現在13年以上の古い車が全登録者数の30.1%を占め、3年後にはその割合は40%に、更に2022年には50.1%になると予想されています。車が古くなり、道路の保存状況は補修がなされない為悪化し、事故防止の装置も機能しない(例えば現在でもレーダーの30%は使用出来ない状態であり、表示装置も清掃が十分になされていない)状態と言う非常に危険な兆候を示しています。

2011年には中古販売台数が1,603,724台であったのに対し、新車の販売台数は809,038台でした。GNPの伸び、車を持たない人の増加、車を運転する人の年齢(17歳から70歳)、失業率、車のローンの金利を考慮すると新たな車を需要は300,000台と予想され、これは1985年以来最低の数字です。2021年の予想でも400,000台に過ぎません。1999年には600,000台以上だった事を考えると非常に少ないと言えます。
現在持っている車を廃車にして新しい車に買い換えるのは350,000台で、普通であれば1,200,000台以上無いといけないと考えられています。

他の統計によると車を購入して最初の年は平均走行距離は24,273KMですが、10年後には6,900KMまで落ちています。
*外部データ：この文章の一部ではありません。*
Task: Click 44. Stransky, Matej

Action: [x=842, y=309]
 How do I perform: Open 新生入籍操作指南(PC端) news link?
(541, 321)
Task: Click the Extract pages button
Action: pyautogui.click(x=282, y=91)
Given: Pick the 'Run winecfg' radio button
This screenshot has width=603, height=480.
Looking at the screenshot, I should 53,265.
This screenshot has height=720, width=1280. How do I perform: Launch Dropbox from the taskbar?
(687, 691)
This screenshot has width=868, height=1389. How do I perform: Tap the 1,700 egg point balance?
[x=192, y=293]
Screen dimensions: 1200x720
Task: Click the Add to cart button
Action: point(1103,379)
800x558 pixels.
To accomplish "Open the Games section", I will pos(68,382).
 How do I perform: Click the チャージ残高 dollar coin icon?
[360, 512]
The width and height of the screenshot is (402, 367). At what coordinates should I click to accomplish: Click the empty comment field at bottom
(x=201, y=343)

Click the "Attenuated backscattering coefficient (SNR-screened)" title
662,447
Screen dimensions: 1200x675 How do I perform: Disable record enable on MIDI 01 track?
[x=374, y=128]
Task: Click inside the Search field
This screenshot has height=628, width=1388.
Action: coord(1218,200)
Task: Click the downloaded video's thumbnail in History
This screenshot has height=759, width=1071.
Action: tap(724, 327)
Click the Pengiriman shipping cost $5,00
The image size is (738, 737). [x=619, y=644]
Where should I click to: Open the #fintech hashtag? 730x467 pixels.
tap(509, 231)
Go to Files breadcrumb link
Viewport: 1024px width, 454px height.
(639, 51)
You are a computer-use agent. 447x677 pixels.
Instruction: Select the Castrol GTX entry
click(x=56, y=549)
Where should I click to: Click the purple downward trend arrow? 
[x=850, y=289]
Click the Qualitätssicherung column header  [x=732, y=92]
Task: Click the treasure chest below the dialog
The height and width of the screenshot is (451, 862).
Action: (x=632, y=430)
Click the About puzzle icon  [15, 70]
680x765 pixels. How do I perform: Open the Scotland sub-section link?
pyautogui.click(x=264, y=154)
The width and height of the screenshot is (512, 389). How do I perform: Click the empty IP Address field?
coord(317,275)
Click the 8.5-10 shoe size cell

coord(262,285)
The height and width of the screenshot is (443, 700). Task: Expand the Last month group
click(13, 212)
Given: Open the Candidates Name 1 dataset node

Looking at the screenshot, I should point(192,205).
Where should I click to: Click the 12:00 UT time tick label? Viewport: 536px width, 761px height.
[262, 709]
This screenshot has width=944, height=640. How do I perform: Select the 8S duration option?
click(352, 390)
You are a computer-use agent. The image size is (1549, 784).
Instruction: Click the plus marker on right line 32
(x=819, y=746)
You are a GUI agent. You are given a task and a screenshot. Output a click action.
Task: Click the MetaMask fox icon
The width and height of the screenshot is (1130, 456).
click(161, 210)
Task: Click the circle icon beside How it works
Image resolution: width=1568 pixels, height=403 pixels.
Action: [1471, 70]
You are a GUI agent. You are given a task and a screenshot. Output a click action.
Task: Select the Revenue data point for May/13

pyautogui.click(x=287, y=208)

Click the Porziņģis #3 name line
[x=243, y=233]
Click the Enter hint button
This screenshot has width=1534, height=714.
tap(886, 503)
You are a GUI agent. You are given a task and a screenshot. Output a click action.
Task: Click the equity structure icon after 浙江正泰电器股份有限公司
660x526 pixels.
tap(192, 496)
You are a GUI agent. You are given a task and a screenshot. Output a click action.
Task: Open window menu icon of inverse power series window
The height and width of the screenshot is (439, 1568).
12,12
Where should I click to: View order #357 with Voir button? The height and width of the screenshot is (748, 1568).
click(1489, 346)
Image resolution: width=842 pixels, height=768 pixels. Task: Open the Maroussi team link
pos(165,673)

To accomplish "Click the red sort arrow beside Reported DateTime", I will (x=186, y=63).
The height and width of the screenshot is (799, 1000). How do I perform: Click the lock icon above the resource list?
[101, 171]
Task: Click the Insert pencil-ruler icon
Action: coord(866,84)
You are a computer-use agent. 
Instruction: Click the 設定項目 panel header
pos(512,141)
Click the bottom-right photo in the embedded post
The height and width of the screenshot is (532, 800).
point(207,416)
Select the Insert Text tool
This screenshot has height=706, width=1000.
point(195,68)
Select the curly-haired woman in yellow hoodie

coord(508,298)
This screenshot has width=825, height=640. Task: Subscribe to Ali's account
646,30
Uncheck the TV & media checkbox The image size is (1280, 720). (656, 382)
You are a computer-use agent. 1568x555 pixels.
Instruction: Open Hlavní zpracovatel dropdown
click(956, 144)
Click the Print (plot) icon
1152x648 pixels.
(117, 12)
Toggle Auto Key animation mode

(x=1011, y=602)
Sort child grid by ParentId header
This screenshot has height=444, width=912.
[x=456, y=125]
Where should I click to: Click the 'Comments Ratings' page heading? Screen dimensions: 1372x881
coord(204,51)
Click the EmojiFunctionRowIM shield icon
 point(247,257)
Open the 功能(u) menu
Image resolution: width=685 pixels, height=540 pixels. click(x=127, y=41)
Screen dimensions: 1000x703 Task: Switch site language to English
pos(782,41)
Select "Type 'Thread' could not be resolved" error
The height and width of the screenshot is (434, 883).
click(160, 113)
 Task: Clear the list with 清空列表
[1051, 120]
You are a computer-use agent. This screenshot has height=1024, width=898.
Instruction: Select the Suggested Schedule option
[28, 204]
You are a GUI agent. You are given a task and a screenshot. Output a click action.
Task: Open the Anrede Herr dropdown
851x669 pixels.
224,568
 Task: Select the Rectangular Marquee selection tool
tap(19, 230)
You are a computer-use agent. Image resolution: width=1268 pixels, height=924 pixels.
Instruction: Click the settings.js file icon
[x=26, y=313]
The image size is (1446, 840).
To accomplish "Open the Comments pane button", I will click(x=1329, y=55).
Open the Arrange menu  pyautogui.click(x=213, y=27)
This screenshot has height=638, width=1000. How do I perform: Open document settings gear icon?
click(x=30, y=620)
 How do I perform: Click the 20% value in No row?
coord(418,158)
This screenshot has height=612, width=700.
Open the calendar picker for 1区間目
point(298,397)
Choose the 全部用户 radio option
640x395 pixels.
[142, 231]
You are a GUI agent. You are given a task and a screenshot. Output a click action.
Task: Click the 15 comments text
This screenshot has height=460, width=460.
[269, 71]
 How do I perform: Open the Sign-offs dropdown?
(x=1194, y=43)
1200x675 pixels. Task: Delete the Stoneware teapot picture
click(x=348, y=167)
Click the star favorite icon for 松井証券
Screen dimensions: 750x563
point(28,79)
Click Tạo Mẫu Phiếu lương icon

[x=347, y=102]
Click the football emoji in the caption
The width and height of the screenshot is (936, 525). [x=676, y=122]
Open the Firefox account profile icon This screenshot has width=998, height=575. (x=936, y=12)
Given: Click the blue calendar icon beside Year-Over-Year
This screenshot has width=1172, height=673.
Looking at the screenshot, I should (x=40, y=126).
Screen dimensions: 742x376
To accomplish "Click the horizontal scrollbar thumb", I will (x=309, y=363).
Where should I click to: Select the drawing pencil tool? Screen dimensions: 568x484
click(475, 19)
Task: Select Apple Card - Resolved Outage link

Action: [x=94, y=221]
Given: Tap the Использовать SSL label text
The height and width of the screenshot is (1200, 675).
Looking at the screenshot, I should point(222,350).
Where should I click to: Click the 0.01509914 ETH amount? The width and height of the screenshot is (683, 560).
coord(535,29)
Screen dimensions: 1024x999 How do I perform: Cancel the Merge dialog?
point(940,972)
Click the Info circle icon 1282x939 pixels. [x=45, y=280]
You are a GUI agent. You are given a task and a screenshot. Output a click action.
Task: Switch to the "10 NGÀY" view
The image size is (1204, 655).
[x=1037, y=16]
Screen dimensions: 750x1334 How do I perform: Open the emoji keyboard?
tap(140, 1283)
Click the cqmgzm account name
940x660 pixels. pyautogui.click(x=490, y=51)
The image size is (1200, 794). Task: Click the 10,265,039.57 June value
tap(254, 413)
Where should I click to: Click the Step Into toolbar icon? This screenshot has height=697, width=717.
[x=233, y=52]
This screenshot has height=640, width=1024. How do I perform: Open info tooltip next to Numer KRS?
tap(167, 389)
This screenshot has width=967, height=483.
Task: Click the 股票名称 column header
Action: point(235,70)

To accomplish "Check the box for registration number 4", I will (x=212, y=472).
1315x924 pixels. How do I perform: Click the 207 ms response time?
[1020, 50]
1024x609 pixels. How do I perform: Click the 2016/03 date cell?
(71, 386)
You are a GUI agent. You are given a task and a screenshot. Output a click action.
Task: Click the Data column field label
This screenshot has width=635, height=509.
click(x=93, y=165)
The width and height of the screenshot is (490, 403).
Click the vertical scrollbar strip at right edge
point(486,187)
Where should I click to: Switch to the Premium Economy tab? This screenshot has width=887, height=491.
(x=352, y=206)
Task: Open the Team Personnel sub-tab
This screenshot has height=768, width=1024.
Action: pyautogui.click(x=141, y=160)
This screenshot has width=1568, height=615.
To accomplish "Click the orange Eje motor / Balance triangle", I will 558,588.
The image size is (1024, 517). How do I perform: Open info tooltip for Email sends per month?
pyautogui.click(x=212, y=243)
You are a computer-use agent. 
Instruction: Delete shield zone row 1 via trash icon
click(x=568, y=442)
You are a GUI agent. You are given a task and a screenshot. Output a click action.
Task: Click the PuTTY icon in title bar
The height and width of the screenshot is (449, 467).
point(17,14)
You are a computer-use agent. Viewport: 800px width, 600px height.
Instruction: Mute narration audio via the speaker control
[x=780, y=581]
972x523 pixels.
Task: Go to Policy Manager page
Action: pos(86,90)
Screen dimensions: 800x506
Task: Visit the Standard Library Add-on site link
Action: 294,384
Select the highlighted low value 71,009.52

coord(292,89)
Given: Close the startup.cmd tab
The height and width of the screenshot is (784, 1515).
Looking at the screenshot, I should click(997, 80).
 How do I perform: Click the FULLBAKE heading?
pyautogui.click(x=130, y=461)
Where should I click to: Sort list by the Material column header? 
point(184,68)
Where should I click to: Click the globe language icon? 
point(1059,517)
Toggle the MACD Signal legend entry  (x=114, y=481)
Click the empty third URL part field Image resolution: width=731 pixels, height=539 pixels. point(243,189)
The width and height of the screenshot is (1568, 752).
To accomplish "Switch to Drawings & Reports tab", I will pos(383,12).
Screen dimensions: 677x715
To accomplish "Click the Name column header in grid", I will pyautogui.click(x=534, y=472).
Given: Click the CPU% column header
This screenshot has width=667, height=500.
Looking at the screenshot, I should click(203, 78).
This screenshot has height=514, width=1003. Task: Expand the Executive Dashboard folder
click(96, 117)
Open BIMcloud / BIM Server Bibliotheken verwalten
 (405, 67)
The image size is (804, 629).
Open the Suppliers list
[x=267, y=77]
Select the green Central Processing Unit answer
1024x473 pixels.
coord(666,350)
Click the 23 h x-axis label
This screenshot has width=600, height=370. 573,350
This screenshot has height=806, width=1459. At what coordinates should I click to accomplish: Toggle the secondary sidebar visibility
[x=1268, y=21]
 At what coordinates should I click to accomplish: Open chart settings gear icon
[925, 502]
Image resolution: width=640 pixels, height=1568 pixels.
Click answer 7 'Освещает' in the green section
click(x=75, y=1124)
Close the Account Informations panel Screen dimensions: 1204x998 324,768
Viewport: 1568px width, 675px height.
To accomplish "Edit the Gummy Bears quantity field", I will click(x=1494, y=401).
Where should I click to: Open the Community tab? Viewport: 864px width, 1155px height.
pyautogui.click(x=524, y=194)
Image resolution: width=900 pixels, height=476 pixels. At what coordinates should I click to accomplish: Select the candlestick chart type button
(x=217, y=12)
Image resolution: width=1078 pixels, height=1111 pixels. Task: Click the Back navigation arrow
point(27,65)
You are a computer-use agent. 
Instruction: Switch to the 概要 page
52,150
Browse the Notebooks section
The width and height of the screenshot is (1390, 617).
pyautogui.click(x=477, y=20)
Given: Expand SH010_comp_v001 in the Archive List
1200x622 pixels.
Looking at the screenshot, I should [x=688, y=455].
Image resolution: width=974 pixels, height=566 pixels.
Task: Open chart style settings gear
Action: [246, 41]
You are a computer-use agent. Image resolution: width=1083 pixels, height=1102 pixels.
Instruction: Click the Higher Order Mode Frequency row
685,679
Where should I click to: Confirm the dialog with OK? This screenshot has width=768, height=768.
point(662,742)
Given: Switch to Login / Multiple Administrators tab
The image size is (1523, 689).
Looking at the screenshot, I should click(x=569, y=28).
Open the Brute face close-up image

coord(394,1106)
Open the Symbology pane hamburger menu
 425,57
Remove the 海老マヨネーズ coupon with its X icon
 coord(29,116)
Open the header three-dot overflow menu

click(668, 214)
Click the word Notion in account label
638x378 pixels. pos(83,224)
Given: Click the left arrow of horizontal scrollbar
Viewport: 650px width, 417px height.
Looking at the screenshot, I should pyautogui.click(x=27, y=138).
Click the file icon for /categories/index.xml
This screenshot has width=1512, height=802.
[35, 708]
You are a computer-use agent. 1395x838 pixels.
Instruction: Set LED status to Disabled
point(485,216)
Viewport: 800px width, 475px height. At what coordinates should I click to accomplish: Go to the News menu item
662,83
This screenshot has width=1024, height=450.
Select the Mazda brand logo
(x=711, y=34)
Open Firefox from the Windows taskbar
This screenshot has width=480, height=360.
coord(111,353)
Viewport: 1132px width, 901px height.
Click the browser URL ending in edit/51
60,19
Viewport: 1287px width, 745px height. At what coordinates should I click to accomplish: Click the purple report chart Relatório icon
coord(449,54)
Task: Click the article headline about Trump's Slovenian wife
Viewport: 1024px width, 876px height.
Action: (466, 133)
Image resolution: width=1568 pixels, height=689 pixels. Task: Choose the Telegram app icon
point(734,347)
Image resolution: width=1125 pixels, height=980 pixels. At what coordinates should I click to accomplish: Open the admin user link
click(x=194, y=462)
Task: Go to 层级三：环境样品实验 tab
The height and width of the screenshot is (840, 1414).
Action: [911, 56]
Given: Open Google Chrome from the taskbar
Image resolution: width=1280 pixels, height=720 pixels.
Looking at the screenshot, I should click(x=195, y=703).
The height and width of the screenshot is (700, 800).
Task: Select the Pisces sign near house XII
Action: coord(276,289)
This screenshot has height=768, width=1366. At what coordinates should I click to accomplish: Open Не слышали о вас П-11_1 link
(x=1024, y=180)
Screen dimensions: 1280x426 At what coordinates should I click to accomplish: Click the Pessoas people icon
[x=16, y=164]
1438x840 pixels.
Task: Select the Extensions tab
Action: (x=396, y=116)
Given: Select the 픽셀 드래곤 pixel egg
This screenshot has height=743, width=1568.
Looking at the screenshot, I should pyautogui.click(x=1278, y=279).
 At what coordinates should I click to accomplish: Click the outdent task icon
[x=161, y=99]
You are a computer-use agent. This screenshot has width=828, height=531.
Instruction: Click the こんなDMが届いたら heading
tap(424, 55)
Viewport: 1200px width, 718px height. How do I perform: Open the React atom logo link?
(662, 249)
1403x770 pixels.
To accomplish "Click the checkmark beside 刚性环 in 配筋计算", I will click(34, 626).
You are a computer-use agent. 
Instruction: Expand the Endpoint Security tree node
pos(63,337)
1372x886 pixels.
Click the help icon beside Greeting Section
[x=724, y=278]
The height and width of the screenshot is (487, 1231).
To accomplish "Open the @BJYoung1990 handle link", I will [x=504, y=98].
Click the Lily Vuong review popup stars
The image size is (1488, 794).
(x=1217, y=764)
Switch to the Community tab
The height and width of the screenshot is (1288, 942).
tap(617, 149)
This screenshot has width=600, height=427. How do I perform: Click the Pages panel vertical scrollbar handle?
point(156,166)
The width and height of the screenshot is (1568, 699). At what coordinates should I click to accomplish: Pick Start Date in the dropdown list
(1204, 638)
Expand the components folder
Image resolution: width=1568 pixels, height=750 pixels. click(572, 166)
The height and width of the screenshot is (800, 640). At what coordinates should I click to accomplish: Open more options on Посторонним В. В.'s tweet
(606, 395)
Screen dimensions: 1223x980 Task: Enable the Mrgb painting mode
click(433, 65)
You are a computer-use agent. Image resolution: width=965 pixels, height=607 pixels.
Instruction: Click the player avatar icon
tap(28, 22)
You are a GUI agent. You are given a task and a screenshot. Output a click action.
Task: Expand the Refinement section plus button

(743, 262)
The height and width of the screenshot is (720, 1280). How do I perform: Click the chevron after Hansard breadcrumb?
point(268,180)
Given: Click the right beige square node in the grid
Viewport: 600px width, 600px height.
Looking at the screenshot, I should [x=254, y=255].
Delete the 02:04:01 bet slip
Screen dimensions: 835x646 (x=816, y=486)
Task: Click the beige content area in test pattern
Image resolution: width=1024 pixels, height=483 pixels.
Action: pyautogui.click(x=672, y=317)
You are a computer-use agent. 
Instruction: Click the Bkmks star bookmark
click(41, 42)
旅行をするか時々車を使う程度で毎日車を使わなくなり、その結果車を運転する習慣が無くなり一層危険になってくる訳です。

これを自分の身に当て嵌めてみるとA)車の性能が良くなって古くても管理をきちんとしてあげれば十分に乗れる、B)車が2台あり買い物用は走行キロは少ないので古いものでも十分、C)新車は高いのでなかなか買う気になれないと言う事が挙げられ、もう10年位は乗れるのではないかと考えると正にスペインの車の平均年数の増加に貢献している事になり、MSIと言うこの記事の元になった報告書を書いた車専門のコンサルタント会社の予想通りと言う事になりそうです。それにしても道路の状態が悪くなったり、車を運転する人の技術が落ちて事故が起こる確率が高くなると言う報告を考えると年齢が上がればある時点で旅行は車から電車に乗り換え、車も保有しないか、せいぜい1台と言うことにもなりそうです。